He's the son of the late Supreme Court Justice Antonin Scalia,
and he recently published a book called On Faith, Lessons from an American Believer.
Chris, thanks for being on the podcast with us.
Thanks a lot for having me.
So I want to ask you first off, what inspired you to write this book?
a couple years ago, you came out with a book called Scalia Speaks, which includes a lot of his
speeches on various topics, some on faith, actually, but this one's exclusively about faith.
Yeah, he delivered many speeches over the course of his career, and the last collection,
Scalia Speaks tries to give kind of a view of him as a man in full, so it covers all sorts
of topics, the law, of course, and faith, but a lot of other things like
national identity and hobbies and pastimes and things like that.
Second to,
his speeches about faith were second only to speeches he delivered about law in terms of importance.
I mean, he delivered speeches about faith very often,
and they were so important to him that he seemed to have been planning,
putting out a collection before he died.
He sent a draft to an acquaintance who read over and sent
back some notes that he actually sent the notes back to my dad the day before my father passed away.

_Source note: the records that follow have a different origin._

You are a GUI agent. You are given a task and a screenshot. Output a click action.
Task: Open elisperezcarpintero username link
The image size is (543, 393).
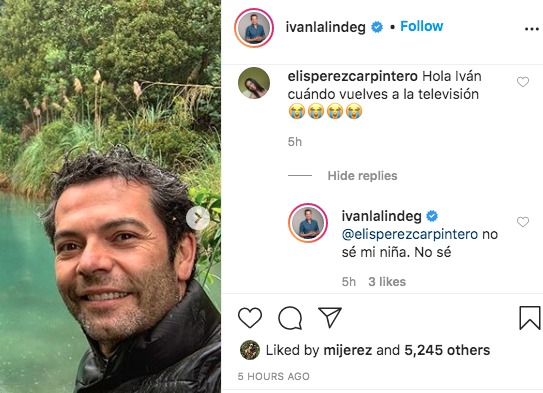353,76
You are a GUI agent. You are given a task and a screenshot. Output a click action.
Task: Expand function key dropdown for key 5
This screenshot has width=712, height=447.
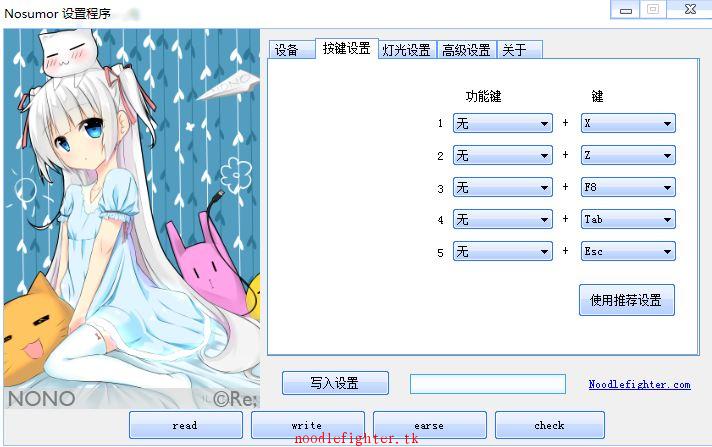(503, 251)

So we're talking about, you know, late in my father's life, a project like this had been on
his mind. So we thought it was important to kind of pursue that project, or at least something
like it. And taken out of the larger book, I think it's kind of helpful to have just this
focus because it gives a sense of in a different context how significant religious issues were to
my father, both legally and personally. But I should add, it's not just speeches in this collection.
There are speeches, but there are excerpts from judicial opinions and reflections from family
and friends. So Justice Thomas writes a forward to the book, and my brother writes the introduction.
There's also the sermon my brother delivered at my father's funeral mass is in there and things
like that. So you get, like the last collection is kind of giving a full view of my dad, but in this
In this context, the full view of him from a religious angle.
So just tell us about his faith and, you know, particularly as you saw it growing up.
My brother jokes that, in the introduction, he jokes that my, he winces every time somebody calls my dad a devout Catholic.
Because when somebody's devout, it implies something kind of like a passivity or something like that or, you know, walking around with hands folded.
My father was a dedicated Catholic.
but there was always, as my brother puts,
a kind of an error of argument to it.
He loved reasoning about religion
and he didn't see a conflict between faith and reason.
He thought that they had to be married
in the religious, when discussing religion.
But we, so he didn't talk about religion a ton
growing up, but it was just always cleared us
how important it was to him because of how he acted.
And religion was kind of a,
central focus of our family life. He was always home for dinner and he always led mass at dinner.
Sorry. Not mass. No, my brother would do that later. No, my father led the grace before meals.
And that was, he always kind of ran through it. He sounded more like an auctioneer than somebody,
you know, like leading a prayer. But it nonetheless left a big impression on us because, you know,
this was our family time together every day and we started it with a prayer. And then there was
Mass every Sunday. And he usually did the driving. And I don't remember being, you know, it was never a
debate. I don't remember anybody fussing about going to Mass. It's just something we did every week.
And I think, especially now that I have a family of my own, I kind of appreciate how difficult that was,
how much of an effort that was. And, but he, I said before he didn't lecture us all the time about
religion, but occasionally he would talk to us, and because he saved that for kind of important
instances, it always left a really big impression. Did your father have a favorite Catholic saint
or a favorite prayer that he would always go to? His favorite Catholic saint would be Thomas Moore.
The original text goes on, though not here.